→ **CONSIGNA 1**
Actualiza las filas empezando en la que contiene "recommended [1199, 1050]" y terminando después de la que contiene "(363, 274).": pon "image" en lugar de "screenshot" sin tocar nada más y devuelve solo esas filas.

→ **FRAGMENTO CITADO**
======

Artículo de Francisco Javier Blázquez Ruíz,
Catedrático de Filosofía el derecho. Bioética e Inteligencia artificial.,
Universidad Pública de Navarra
Aunque María Zambrano sea considerada por
la Enciclopedia Oxford de Filosofía la figura femenina más importante del
pensamiento español en el siglo XX, sigue siendo una autora desconocida en España, más
allá del ámbito académico y las aulas universitarias.
De poco ha servido que le otorgaran en
1981 el Premio Príncipe de Asturias de
Comunicación y Humanidades, o
que la Universidad de Málaga la nombrara
Doctora Honoris Causa un año después, en 1982. Tampoco que fuese la primera mujer en recibir el Premio
Cervantes en 1988.
Nacida
en 1904 en Vélez (Málaga), María Zambrano pudo recibir de sus padres, maestros
de profesión, una educación liberal en una época en la que más de la mitad de
la población permanecía lastrada por el analfabetismo. Fue una de las pocas
alumnas que cursó estudios de filosofía en la Universidad Central de Madrid (la
actual Complutense) y acudió a las clases de eminentes pensadores como Xavier Zubiri y Manuel García Morente. Formó parte también de la tertulia de
la Revista de Occidente.
A pesar de su compromiso con la República,
como su maestro Ortega y Gasset, se mostró escéptica y decepcionada ante
la dinámica seguida por la política de partidos. De hecho, Zambrano prefirió la
educación y la reflexión filosófica como herramientas de transformación social.

======

→ **CONSIGNA 2**
Prosigue el artículo sobre María Zambrano desde donde se detiene.

[Filas de ubicación de palabras y elementos]
======

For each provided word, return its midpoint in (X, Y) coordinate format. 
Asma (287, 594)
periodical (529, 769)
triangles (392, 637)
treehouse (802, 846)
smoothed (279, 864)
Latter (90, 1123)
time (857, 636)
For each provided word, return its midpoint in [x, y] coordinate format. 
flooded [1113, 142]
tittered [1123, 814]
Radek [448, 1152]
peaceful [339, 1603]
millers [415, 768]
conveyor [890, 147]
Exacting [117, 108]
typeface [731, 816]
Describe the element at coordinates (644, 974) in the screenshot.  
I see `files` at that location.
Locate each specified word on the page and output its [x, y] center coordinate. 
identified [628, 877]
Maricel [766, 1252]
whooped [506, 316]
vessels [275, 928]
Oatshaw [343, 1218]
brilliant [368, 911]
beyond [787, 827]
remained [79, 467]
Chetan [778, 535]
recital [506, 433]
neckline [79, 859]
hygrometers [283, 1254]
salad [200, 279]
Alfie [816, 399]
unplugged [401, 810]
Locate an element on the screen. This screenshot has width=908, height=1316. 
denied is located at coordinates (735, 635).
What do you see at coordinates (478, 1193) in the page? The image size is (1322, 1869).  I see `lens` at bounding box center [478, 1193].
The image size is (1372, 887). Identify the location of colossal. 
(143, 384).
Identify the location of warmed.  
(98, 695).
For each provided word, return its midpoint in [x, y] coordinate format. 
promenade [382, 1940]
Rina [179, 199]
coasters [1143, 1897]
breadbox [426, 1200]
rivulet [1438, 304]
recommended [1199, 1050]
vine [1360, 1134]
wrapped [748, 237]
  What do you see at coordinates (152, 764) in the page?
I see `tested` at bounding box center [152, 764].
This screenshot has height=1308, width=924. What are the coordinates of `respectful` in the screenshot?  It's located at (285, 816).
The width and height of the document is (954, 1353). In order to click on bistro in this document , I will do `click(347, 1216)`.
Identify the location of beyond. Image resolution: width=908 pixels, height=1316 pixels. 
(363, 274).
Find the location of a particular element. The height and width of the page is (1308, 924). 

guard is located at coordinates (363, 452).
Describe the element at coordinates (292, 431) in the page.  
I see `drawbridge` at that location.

======

→ **RESULTADO 1**
recommended [1199, 1050]
vine [1360, 1134]
wrapped [748, 237]
  What do you see at coordinates (152, 764) in the page?
I see `tested` at bounding box center [152, 764].
This image has height=1308, width=924. What are the coordinates of `respectful` in the image?  It's located at (285, 816).
The width and height of the document is (954, 1353). In order to click on bistro in this document , I will do `click(347, 1216)`.
Identify the location of beyond. Image resolution: width=908 pixels, height=1316 pixels. 
(363, 274).

→ **RESULTADO 2**
Su aportación le parecía más profunda y fructífera dado que “la acción de preguntar
supone la aparición de la conciencia”.
Posteriormente, en enero de 1939, inició
el exilio que le llevaría a pasar años difíciles en el extranjero con estancias
docentes discontinuas en países latinoamericanos y europeos como México, Cuba,
Puerto Rico, Italia y Suiza hasta que regresó definitivamente a España en 1984.
La
filosofía y la razón poética
Pensadora innovadora, sus obras giran en
torno a la dimensión espiritual de los seres humanos, la búsqueda de principios
morales y la necesidad de mantener un diálogo profundo y permanente con el
entorno que nos rodea. Consideraba que el hombre es el ser que alberga dentro
de sí un vacío que ha de llenar:
“El anhelo es la respiración del alma,
la manifestación de la esperanza. El anhelo es como el viento que llena las
velas, pero luego necesita esperanzas para avanzar. Por el contrario, la
desesperanza lleva el barco a las rocas y al hundimiento”.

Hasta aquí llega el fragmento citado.